2018(平成30)年4月8日の日本経済新聞朝刊に「生産性高まらぬ雇用増ー低賃金のサービス業 集中」という記事が掲載されていました。
2012(平成24)年にアベノミクスといわれる経済政策が行われてから、日本の雇用は168万人も増えたといいます。
このところ1年間の出生数が100万人程度です。この2012(平成24)年から2016(平成28)年までの4年間で1年間に生まれる赤ちゃんの1.6倍も雇用が増えたのです。
全体として雇用は増加していますが、全業界で一律に増加しているわけではないようです。
もう少し詳細に見てみましょう。
大きな偏りが表れています。
内閣府が発表した国民経済計算年次推計によると、2012(平成24)年から2016(平成28)年までの4年間で増えた就業者を年齢別でみると、増加の94%分は65歳以上のようです。
性別でみると増加の82%は女性とのことです。
政府は雇用延長を法律で定めました。また、ここ数年間は女性が活躍できる社会づくりを提唱しています。
それらの政策の効果が、雇用の増加につながったといえるのではないでしょうか。
それでは、業界(事業内容)でみると、どのような特徴があるでしょうか。
この4年間で増えた就業者の6割を介護事業などの保健衛生・社会事業が占めたようです。増加した168万人の6割ですから、この事業だけで100万人もの就業者が増えたことになります。
また、事務代行などの業務支援サービス業では76万人増え、宿泊・飲食サービス業も12万人増えています。
その一方で、これまで日本の経済を支えてきた製造業においては、就業者が28万人も減ったといいます。
就業者の増加を見てみると、この4年間で業界別の就業者数が大きく変化してきていると言えるでしょう。
この変化によって、何か問題が発生するのでしょうか。
賃金の低い業界への就業者が増えています
日本経済新聞の記事によると、厚生労働省の賃金構造基本統計調査から年収を推計すると、製造業は503万円、宿泊・飲食サービス業は349万円、介護事業は348万円になるといいます。

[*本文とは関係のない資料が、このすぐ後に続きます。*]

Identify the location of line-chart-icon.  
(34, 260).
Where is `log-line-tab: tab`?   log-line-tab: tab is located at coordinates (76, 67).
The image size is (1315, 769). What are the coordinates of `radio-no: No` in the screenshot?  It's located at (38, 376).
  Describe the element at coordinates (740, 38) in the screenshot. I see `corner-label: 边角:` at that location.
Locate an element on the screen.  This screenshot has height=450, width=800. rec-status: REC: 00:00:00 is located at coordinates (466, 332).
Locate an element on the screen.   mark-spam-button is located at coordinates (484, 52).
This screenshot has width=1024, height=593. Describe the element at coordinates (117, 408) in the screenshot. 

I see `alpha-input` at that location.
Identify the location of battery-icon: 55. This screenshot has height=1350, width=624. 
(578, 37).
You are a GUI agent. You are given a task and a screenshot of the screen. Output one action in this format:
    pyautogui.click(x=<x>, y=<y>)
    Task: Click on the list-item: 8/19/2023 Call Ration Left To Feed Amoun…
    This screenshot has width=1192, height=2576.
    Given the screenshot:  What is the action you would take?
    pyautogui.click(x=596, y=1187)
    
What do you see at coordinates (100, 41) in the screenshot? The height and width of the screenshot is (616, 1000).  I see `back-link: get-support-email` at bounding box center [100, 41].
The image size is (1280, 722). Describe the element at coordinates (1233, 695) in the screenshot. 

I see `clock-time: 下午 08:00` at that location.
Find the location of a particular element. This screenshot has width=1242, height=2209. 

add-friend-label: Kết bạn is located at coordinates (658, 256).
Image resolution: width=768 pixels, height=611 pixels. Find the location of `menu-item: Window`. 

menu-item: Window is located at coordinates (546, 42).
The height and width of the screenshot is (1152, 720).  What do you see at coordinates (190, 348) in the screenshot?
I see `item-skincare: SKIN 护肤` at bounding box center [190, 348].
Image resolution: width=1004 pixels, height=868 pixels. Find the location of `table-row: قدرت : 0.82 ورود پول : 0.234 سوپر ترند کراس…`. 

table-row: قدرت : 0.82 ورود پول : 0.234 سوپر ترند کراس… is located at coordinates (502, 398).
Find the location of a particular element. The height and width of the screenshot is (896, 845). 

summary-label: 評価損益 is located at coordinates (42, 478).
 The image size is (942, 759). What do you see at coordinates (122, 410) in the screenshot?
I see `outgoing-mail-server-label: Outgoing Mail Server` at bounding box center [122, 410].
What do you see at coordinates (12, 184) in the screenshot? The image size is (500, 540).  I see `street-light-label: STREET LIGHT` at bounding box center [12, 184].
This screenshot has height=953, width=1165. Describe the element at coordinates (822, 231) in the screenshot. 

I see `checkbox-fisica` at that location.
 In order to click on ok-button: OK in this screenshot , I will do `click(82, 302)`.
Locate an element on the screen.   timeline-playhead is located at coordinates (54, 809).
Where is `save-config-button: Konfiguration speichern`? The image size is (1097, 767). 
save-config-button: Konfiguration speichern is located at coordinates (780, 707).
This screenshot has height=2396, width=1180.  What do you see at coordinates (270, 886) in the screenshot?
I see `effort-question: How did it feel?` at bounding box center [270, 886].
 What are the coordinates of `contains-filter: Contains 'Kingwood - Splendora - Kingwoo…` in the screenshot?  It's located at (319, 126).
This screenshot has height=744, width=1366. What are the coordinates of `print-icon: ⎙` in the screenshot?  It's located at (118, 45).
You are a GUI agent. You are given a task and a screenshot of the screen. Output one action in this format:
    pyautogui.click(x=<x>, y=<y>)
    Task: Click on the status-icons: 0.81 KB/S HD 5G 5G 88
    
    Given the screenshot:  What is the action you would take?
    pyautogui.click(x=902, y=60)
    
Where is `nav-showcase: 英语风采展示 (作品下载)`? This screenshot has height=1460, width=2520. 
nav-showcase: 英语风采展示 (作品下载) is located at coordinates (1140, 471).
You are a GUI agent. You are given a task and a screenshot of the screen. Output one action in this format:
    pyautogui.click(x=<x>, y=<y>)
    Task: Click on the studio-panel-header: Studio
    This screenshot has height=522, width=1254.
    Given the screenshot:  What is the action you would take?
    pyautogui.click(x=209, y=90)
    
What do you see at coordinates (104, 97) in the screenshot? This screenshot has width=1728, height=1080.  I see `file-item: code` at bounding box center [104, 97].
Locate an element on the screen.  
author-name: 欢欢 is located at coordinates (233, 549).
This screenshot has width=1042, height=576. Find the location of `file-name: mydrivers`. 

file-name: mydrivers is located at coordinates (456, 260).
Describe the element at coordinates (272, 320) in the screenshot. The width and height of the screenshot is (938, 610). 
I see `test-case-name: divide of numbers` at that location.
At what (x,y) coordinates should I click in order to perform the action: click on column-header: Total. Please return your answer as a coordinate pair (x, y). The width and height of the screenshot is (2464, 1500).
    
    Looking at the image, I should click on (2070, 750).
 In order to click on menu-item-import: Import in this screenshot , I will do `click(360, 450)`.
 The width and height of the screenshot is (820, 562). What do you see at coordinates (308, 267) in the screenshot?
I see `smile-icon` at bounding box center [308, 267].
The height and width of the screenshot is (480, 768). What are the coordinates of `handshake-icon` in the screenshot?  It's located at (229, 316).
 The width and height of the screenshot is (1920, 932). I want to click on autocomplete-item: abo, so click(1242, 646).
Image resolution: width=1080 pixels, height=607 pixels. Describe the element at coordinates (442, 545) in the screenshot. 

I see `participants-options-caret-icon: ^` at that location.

ということは、平均賃金の比較的高い製造業から、低い宿泊・飲食サービス業や介護事業に就業者が異動していることになります。
雇用の数という「量」は増えたけれども、収入という「質」の面では決して満足のいくものではないといえるでしょう。
それでは、「質」を底上げするには、どうすればいいのでしょうか?
入るを量りて出ずるを成す!
「質」をあげるためには、生産性をあげるとか、付加価値をあげることが必要と言われます。
生産性とか、付加価値と言われると分かりにくいかもしれませんが、言い換えるならば「入るを量りて出ずるを成す」ことです。
つまり、事業としての売上を増やし、一方で費用を削減することによって、社員に支給できる原資(キャッシュ)を増やさなければなりません。
それができれば、雇用が増えることと、みんなの幸せがつながるのです。